** Start of Supplied information **

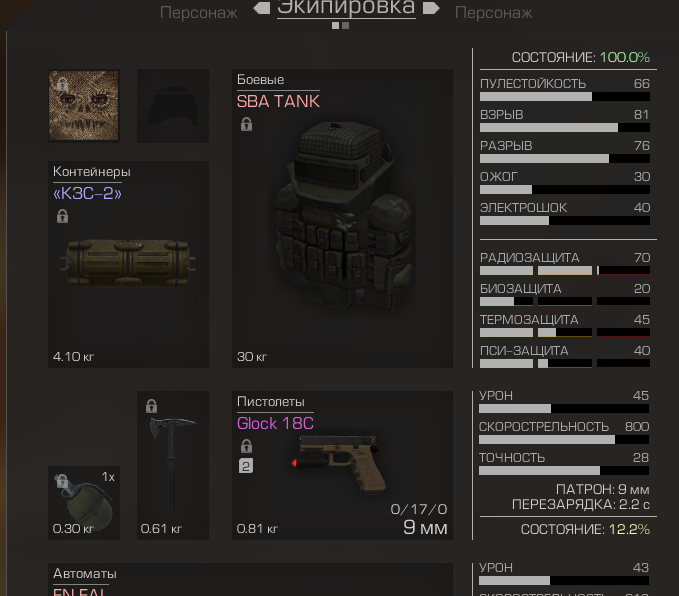
Task: Toggle the lock on SBA TANK armor
Action: pos(246,124)
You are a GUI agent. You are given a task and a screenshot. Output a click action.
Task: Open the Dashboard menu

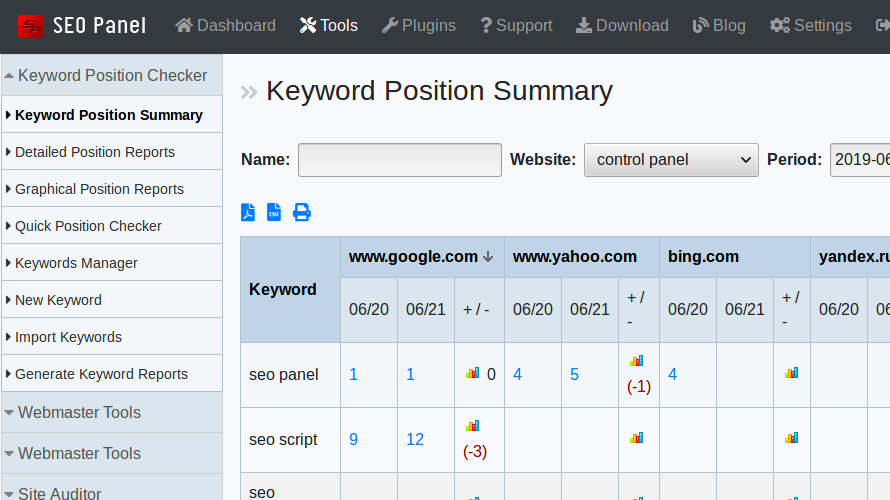225,26
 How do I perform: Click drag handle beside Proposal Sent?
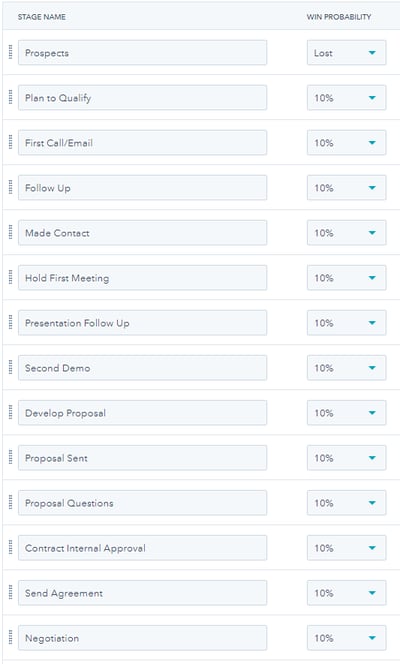(11, 458)
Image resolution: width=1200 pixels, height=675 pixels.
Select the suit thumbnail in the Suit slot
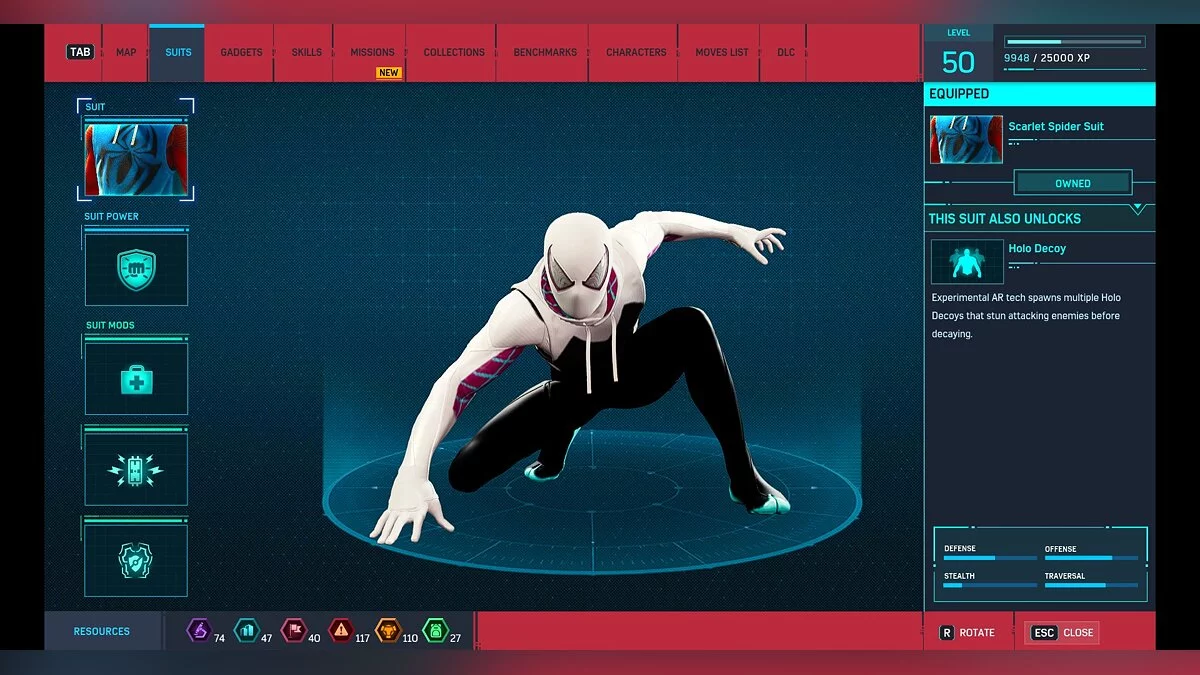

** End of Supplied information **

-- Problem details --
Copy the lines of the material above word for word, starting with the line that contains "How do I perform: Click" and going on through the end of the material. Leave out the pictures.

-- Task solution --
 How do I perform: Click drag handle beside Proposal Sent?
(11, 458)
Image resolution: width=1200 pixels, height=675 pixels.
Select the suit thumbnail in the Suit slot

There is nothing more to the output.